• _Data in this exercise_:
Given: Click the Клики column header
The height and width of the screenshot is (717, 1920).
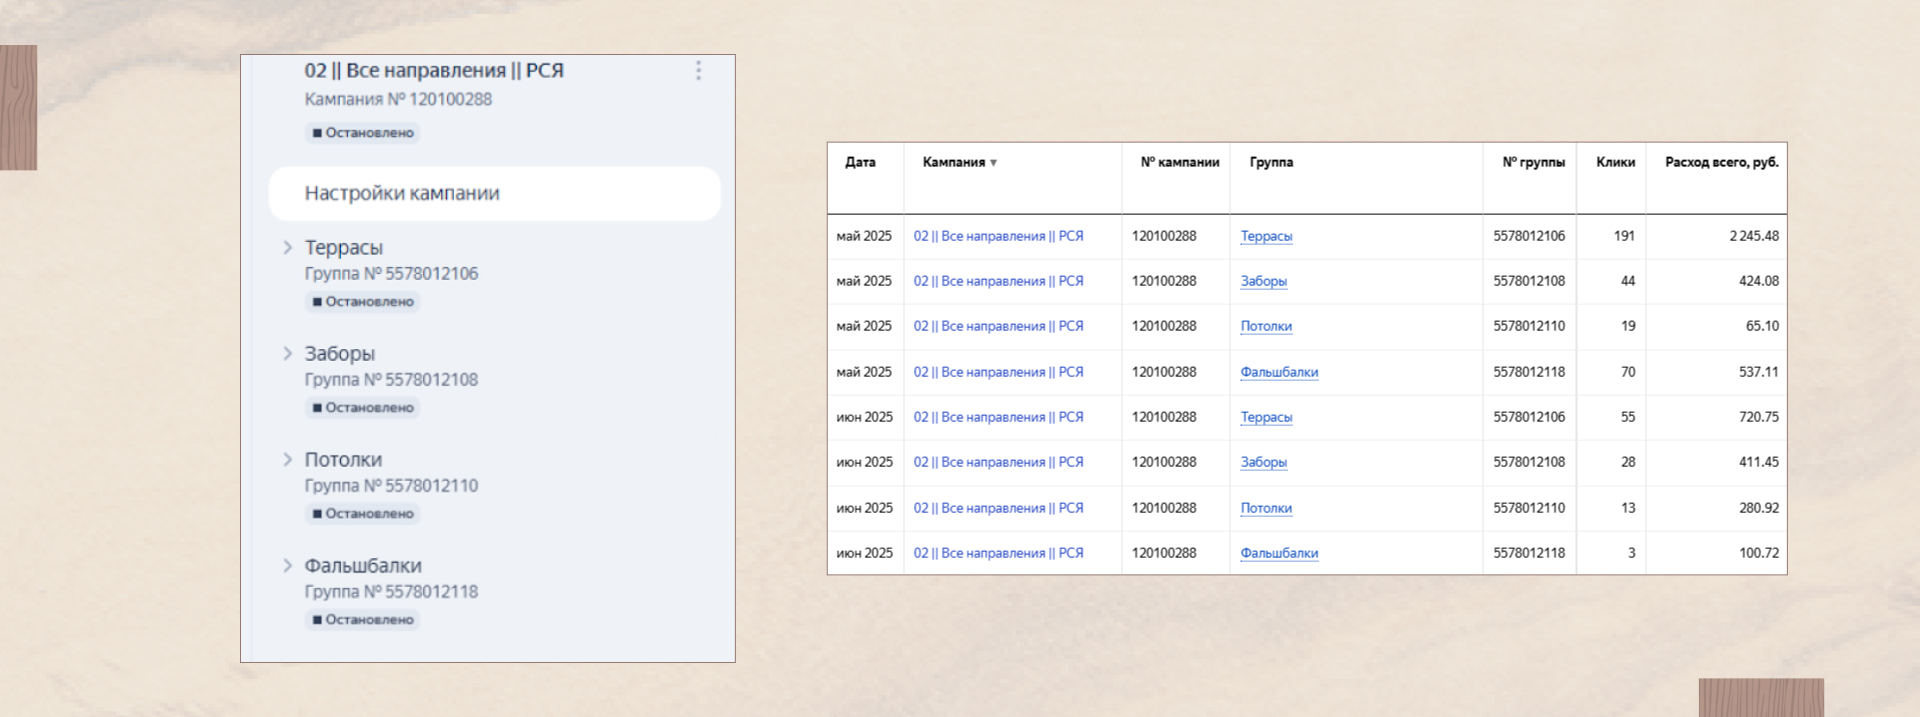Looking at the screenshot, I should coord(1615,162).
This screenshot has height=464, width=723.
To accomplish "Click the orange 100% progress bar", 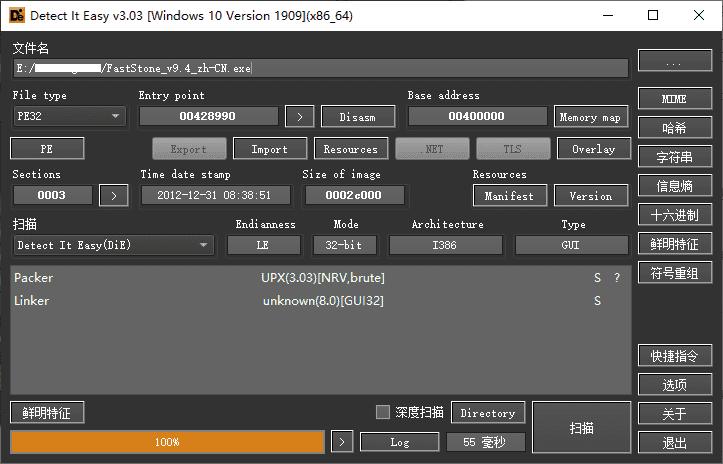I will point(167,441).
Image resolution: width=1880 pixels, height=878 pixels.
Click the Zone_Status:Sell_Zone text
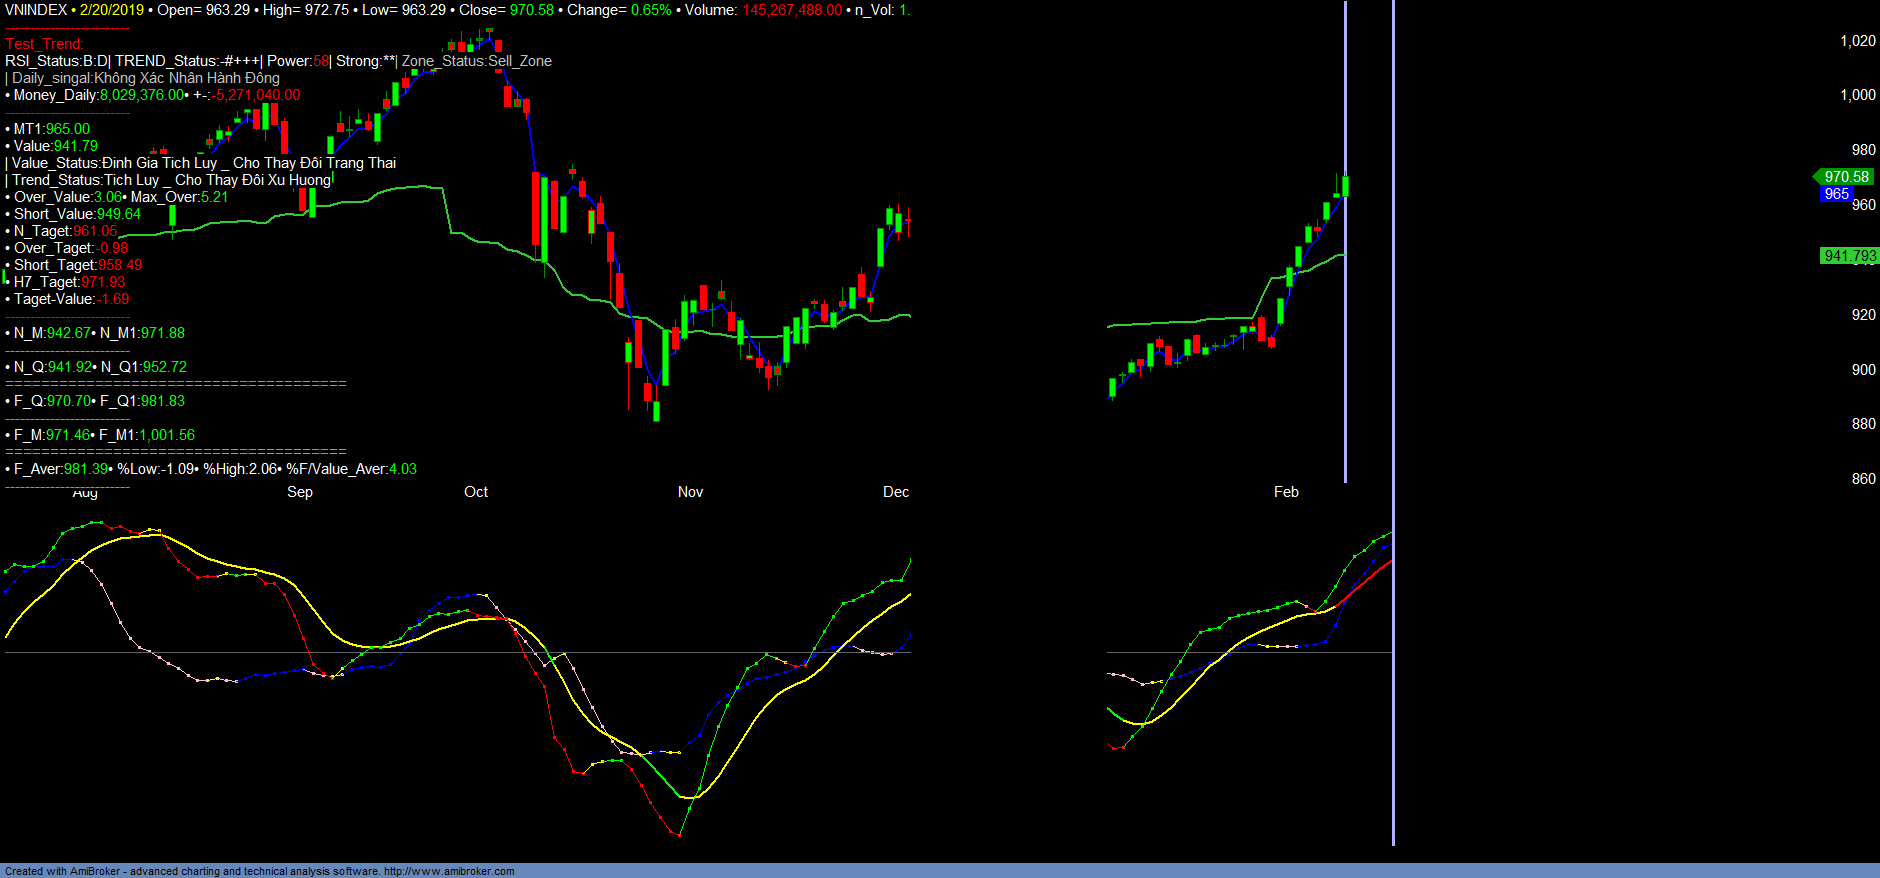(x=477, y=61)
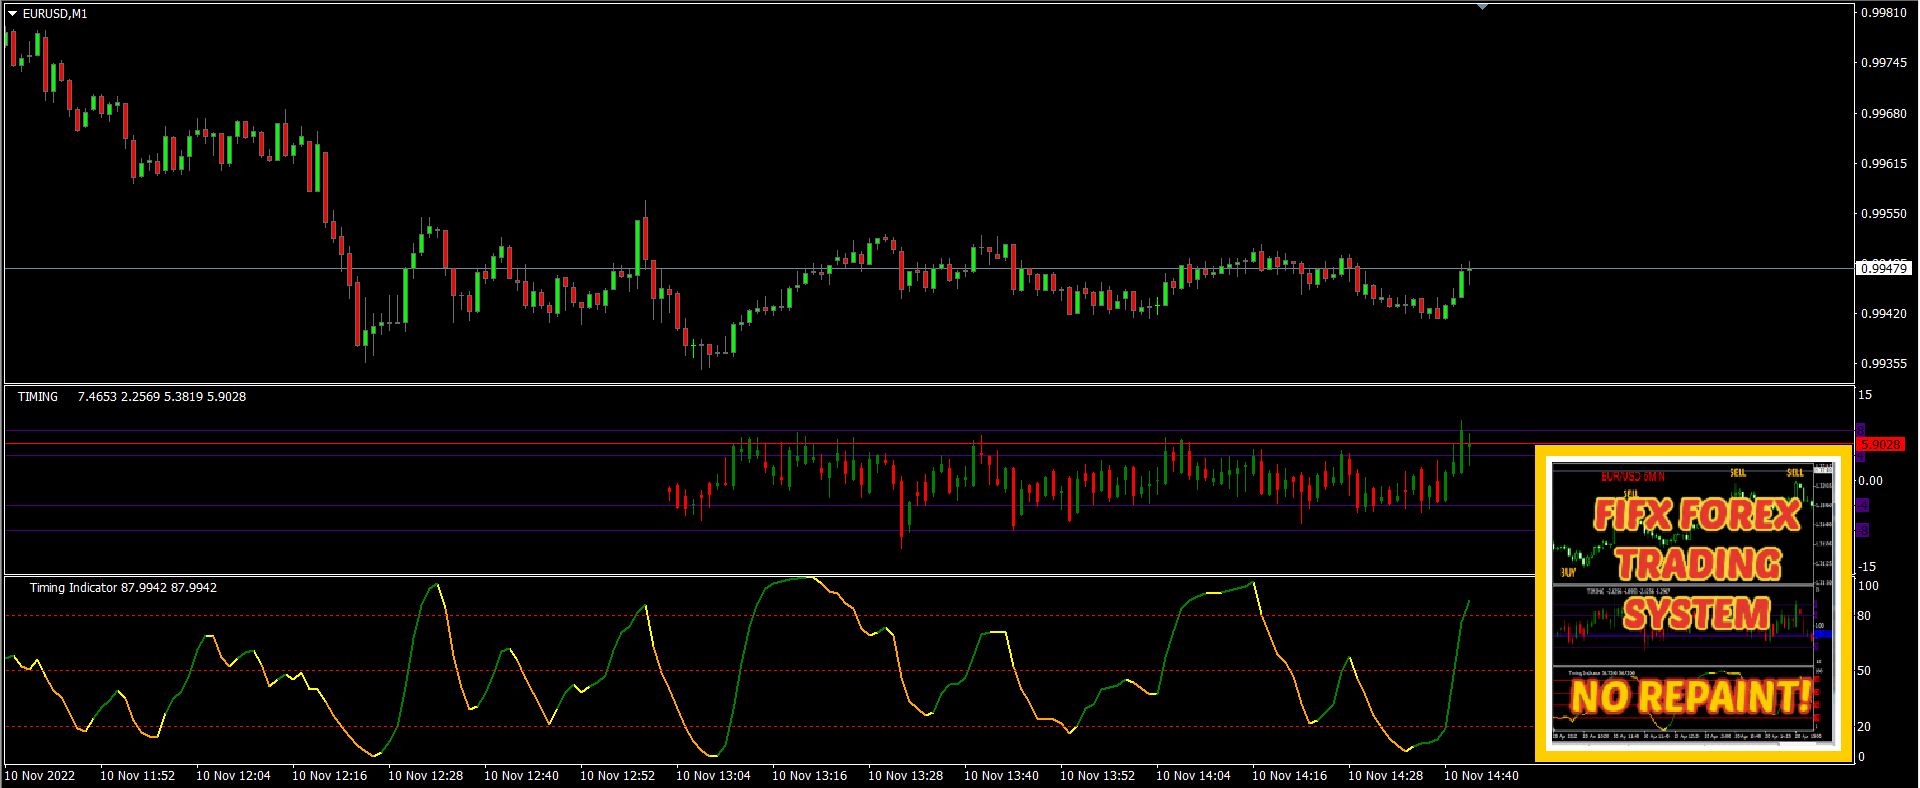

• _What to do_:
Can you copy out, character for character, every line from the one containing "Image resolution: width=1880" through the end of the material, both ends included, omitting the pictures?

• _Answer to this task_:
Image resolution: width=1880 pixels, height=878 pixels.
Click the Zone_Status:Sell_Zone text
(x=477, y=61)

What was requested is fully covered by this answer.